> _Work instructions_:
**a.** In the article on WHO reform below, reproduce the passage that begins at the words "WHO urged to" and stops after the words "emergency quickly enough.".
**b.** Rewrite the paragraph of the article on WHO reform below that begins "Now, however, the field of global health" as a short bulleted list that keeps its main facts.

> _Text segment_:
--

WHO urged to outsource key functions following Ebola outbreak

13 Sep 16

A report by two senior health academics has called on the World Health Organisation to embrace wide-ranging reform, including outsourcing some its functions, in response to mistakes made in its handling of the Ebola crisis.

Writing in the British Medical Journal, professor Joel Negin of the University of Sydney and Dr Ranu Dhillon of Harvard Medical School, claim that only radical reform will ensure the WHO was able to tackle health crises in the future.

The WHO received criticism over its handling of the Ebola outbreak in west Africa, in particular for lacking both the capacity or culture needed to respond to a crisis of that scale, and failing to declare a public health emergency quickly enough.

The review highlighted that the global health landscape has changed significantly since the WHO was established in 1948. At that point, there were few global health actors, which made the organisation the “standard bearer and the institution that convened the greatest minds and talents working on issues of health.”

Now, however, the field of global health is far more complex with many more actors – and rival organisations have overtaken the WHO’s expertise in certain areas. For example, bodies such as the Global Fund for AIDS, Tuberculosis and Malaria, the GAVI Alliance, and the Bill and Melinda Gates Foundation and the World Bank, as well as a large number of NGOs, all play a role in global health policy and implementation.

--

> _Source material_:
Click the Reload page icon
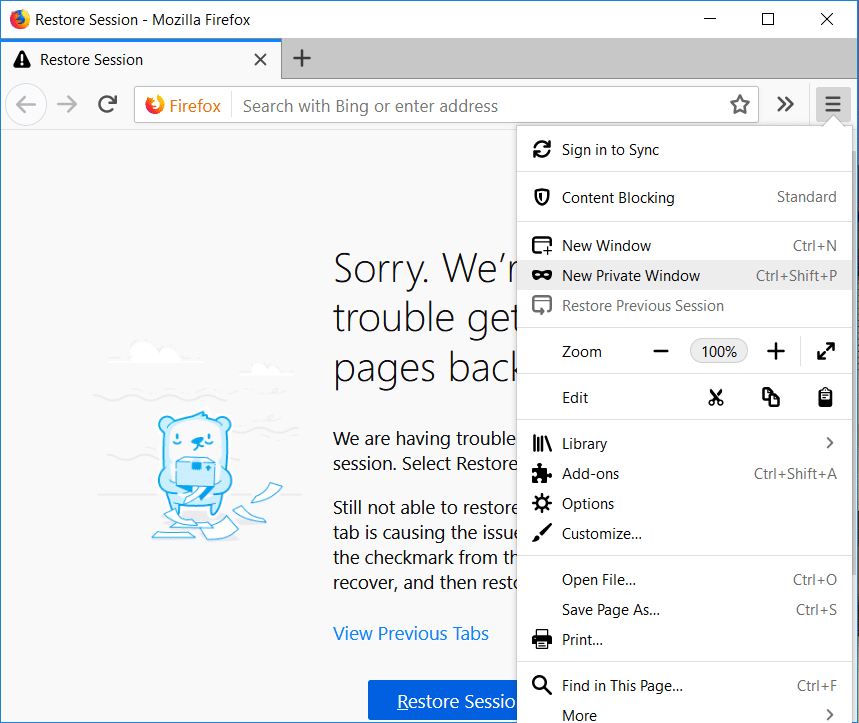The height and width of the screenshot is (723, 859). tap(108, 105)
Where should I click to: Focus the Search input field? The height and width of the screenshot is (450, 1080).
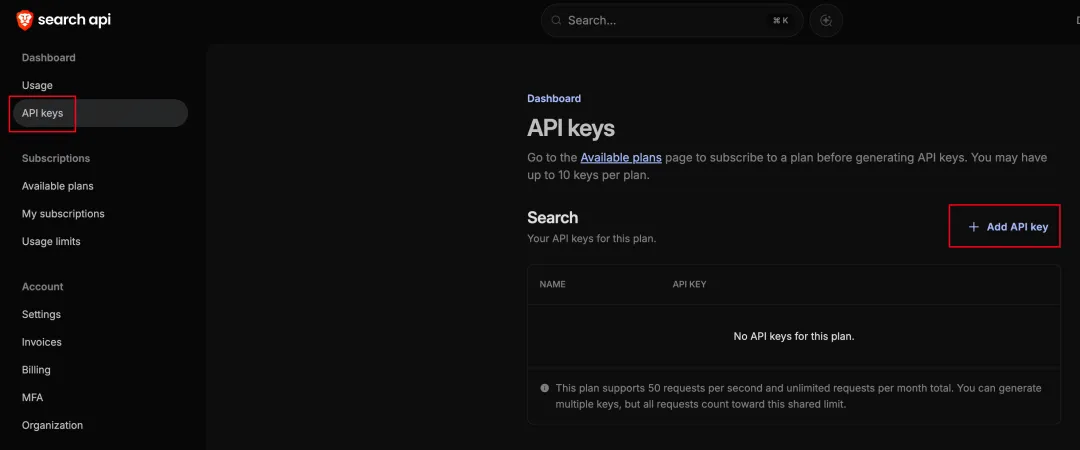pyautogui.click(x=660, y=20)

--

> _List of answers_:
**a.**
WHO urged to outsource key functions following Ebola outbreak

13 Sep 16

A report by two senior health academics has called on the World Health Organisation to embrace wide-ranging reform, including outsourcing some its functions, in response to mistakes made in its handling of the Ebola crisis.

Writing in the British Medical Journal, professor Joel Negin of the University of Sydney and Dr Ranu Dhillon of Harvard Medical School, claim that only radical reform will ensure the WHO was able to tackle health crises in the future.

The WHO received criticism over its handling of the Ebola outbreak in west Africa, in particular for lacking both the capacity or culture needed to respond to a crisis of that scale, and failing to declare a public health emergency quickly enough.

**b.**
- The field of global health is now far more complex, with many more actors.
- Rival organizations have overtaken the WHO's expertise in certain areas.
- Bodies involved in global health policy and implementation include the Global Fund for AIDS, Tuberculosis and Malaria, the GAVI Alliance, the Bill and Melinda Gates Foundation, the World Bank and a large number of NGOs.